Measure of the degree of utilisation

Full Load hour is a measure of the degree of utilisation of a technical system. Full load hours refer to the time for which a plant would have to be operated at nominal power in order to convert the same amount of electrical work as the plant has actually converted within a defined period of time, during which breaks in operation or partial load operation can also occur. The figure usually refers to a period of one calendar year and is mainly applied to power plants.

The annual utilisation rate or capacity factor derived from the number of full-load hours is the relative full-load utilisation in a year, i.e. the number of full-load hours divided by 8760 hours, the number of hours in a year with 365 days.

== Description ==

Typically technical plants are not constantly operated at full load, but depending on various factors (see below) the system can be under a partial load. The total work converted by the plant in a year is therefore less than the maximum possible work in the same period.

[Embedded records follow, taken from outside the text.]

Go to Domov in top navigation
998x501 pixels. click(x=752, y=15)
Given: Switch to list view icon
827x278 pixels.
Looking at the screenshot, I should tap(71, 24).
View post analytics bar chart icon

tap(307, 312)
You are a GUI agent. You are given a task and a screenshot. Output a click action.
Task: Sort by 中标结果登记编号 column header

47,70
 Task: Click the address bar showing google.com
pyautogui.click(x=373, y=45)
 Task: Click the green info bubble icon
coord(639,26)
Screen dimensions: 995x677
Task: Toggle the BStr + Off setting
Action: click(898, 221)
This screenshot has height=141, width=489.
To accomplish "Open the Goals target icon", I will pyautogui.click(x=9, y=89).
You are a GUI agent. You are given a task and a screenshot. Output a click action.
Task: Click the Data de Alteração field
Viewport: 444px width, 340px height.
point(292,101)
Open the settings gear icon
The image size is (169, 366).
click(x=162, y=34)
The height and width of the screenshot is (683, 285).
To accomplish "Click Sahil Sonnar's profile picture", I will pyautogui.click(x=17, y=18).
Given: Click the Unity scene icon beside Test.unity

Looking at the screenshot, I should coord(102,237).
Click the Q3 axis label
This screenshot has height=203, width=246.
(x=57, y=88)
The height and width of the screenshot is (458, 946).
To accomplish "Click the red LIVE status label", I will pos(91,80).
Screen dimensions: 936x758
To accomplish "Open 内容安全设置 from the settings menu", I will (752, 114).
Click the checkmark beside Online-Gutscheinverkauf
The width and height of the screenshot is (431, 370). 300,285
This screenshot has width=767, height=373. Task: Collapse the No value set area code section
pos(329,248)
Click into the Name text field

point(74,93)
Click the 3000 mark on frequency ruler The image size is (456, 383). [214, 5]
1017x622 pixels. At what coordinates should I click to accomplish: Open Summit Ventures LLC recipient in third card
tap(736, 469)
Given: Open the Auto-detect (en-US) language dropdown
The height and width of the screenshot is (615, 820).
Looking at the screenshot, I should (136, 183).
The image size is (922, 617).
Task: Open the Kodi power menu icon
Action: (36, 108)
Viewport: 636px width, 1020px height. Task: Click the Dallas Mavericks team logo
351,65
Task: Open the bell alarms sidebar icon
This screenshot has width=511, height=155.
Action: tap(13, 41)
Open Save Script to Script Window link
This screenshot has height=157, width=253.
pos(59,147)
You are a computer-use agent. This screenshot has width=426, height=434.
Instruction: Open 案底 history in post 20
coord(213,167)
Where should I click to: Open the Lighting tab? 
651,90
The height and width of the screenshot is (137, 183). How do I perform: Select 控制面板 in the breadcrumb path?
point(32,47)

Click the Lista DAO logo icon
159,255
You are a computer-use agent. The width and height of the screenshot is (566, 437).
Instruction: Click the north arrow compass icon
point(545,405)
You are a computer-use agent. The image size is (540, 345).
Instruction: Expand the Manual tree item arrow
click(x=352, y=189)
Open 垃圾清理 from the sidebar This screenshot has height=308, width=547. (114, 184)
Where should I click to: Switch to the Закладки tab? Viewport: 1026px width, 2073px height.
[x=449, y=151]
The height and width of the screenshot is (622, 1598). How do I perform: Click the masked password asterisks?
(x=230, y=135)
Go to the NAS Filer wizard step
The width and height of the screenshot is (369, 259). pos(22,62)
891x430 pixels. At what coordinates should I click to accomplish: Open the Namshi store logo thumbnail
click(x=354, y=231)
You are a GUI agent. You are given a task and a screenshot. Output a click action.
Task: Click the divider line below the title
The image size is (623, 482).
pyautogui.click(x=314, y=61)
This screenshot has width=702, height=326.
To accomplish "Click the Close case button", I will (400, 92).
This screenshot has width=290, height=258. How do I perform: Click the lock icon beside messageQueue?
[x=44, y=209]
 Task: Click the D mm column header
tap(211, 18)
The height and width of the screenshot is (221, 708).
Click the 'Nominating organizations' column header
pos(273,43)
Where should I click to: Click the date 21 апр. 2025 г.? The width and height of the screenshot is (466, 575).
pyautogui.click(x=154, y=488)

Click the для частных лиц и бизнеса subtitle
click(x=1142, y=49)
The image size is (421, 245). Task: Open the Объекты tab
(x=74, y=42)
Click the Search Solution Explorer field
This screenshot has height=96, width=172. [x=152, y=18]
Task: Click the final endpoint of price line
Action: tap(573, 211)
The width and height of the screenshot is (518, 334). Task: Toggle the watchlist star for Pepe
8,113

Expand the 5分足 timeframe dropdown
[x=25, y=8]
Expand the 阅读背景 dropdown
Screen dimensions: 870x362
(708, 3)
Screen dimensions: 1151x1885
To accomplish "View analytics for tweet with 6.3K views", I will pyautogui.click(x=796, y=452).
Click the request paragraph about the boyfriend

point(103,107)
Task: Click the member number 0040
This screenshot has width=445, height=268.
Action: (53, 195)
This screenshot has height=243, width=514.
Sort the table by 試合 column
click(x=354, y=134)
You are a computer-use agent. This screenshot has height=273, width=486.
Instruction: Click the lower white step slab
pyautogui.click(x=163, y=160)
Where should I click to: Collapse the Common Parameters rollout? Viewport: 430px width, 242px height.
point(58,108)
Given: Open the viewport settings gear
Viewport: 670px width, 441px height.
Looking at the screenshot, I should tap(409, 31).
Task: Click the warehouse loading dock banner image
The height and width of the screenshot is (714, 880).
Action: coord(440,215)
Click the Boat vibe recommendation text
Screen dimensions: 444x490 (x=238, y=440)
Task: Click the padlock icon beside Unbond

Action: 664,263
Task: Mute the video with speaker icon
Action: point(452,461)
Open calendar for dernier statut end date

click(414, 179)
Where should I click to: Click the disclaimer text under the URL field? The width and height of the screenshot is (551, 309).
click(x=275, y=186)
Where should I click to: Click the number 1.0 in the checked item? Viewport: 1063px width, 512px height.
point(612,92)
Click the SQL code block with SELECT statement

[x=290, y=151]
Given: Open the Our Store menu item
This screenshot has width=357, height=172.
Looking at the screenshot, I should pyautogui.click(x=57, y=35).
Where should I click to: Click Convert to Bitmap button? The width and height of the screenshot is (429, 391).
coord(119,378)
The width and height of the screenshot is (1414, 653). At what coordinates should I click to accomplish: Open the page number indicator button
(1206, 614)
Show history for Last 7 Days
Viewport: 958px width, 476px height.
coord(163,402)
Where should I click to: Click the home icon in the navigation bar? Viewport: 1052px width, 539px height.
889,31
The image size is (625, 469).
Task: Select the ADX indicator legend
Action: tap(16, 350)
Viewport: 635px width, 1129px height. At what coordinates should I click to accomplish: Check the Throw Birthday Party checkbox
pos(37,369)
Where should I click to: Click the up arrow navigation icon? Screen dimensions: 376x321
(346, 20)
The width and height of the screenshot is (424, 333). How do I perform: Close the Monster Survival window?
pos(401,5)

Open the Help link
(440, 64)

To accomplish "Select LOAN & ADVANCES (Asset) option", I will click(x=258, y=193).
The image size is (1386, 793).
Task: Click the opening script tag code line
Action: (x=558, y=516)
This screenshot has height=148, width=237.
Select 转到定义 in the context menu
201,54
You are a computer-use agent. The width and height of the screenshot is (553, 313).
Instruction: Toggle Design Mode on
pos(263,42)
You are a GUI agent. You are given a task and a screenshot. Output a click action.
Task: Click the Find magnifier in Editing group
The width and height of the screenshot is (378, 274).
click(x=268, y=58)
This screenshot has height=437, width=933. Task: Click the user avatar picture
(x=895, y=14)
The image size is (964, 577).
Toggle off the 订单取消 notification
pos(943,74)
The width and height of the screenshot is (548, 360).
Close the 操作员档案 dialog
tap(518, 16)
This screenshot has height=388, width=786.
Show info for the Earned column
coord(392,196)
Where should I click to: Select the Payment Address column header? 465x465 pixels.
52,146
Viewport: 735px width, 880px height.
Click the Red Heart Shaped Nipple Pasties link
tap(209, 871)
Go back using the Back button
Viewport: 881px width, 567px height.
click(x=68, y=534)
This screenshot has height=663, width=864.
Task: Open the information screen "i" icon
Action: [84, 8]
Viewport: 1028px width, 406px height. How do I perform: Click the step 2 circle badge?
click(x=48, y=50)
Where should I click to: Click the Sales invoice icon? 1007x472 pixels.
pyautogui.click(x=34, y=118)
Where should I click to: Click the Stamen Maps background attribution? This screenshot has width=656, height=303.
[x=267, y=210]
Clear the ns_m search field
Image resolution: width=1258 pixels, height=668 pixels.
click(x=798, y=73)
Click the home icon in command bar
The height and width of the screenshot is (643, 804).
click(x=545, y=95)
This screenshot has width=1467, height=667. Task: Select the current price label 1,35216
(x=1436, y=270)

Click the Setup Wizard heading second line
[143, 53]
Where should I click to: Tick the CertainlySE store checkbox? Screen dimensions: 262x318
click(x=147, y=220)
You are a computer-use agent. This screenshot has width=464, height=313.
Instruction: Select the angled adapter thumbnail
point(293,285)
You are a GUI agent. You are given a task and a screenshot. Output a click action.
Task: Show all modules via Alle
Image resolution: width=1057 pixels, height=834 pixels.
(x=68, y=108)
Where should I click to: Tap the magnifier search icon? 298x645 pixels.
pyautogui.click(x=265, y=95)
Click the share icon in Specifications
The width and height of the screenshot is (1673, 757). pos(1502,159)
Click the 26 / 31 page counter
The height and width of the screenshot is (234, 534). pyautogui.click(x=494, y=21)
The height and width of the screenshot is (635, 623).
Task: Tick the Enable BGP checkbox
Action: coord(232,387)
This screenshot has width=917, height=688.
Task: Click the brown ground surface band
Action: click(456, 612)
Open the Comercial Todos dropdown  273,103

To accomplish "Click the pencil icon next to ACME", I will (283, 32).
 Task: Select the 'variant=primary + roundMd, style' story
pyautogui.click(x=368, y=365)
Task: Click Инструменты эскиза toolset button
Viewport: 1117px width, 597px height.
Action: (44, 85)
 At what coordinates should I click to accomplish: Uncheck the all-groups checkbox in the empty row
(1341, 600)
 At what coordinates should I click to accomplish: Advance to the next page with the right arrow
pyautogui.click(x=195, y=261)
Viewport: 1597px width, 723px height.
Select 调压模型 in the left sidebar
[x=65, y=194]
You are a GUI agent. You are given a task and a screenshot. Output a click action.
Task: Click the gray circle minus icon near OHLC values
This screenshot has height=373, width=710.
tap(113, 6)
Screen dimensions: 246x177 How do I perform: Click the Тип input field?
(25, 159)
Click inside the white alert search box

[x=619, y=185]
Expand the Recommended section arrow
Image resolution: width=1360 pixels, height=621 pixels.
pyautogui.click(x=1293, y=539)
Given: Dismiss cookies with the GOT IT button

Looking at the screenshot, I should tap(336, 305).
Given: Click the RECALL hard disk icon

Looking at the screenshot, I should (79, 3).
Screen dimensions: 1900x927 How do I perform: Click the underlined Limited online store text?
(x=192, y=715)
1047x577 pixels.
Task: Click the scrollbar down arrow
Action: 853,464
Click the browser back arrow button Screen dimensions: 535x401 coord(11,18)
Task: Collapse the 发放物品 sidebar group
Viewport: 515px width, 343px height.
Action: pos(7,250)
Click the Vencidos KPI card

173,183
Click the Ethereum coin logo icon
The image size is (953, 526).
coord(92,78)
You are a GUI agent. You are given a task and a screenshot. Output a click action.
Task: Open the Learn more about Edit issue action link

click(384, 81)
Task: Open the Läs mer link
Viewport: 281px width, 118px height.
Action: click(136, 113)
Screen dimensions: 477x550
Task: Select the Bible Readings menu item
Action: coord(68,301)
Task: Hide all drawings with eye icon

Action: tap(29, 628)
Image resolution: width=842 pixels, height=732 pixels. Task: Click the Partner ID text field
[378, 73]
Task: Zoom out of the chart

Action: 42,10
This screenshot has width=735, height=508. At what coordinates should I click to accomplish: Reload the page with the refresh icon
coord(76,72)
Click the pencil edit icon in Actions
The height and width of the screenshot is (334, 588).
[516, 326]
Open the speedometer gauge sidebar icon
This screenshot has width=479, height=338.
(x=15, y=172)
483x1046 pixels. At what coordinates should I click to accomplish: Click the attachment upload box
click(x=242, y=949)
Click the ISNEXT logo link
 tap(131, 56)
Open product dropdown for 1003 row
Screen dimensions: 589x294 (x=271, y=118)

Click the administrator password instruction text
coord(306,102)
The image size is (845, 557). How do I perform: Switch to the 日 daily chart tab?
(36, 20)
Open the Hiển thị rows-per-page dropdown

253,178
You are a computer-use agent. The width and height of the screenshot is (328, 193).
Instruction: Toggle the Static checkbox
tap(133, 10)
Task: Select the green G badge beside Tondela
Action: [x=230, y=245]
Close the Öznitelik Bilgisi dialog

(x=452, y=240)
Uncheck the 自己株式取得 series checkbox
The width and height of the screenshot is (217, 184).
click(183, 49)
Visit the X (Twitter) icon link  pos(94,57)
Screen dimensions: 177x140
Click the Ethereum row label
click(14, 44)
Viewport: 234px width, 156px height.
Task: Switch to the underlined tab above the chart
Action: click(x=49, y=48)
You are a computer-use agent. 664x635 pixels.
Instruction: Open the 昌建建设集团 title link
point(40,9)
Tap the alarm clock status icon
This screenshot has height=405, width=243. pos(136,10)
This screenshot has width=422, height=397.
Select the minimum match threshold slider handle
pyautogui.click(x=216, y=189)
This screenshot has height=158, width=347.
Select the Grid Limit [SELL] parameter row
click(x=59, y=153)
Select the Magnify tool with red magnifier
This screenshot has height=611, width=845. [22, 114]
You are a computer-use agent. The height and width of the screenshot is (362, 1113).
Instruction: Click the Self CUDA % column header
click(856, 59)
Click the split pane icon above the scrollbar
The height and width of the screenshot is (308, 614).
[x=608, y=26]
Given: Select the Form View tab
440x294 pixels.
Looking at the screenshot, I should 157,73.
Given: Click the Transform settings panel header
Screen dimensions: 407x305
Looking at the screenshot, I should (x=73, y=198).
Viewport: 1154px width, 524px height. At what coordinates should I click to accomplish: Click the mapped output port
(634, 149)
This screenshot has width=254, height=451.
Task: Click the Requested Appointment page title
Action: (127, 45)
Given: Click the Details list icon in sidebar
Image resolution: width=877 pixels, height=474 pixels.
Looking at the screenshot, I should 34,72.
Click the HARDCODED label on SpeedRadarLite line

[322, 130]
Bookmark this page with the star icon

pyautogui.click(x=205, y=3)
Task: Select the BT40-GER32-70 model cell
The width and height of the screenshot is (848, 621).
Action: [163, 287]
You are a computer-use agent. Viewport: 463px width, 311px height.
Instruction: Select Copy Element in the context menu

The degree of utilisation of a technical plant can be expressed in full load hours if a nominal capacity can be specified and an adequate conversion from partial load operation to nominal load operation exists (e.g. on the basis of the amount of energy or material converted).

The number of full load hours of a plant varies from year to year due to different technical inspection durations, power plant operating schedules, maintenance, unplanned disturbances and outages and due to different weather conditions, especially for renewable energy sources.

The value must not be confused with operating hours. These refer to the entire period of time during which the system has been operated
and may include periods of partial load operation.

== Definition ==

The number of full load hours of a generator is calculated by dividing the (expected) annual energy output (e.g. in kWh) by the nominal power of the generator (e.g. in kW or kWp).

$\text{full load hour} =\frac{kWh}{kWp}=\frac{energy}{power}$

It indicates how many hours the plant would have run to achieve the same annual energy production if it had been running either at full load or otherwise have been completely inactive.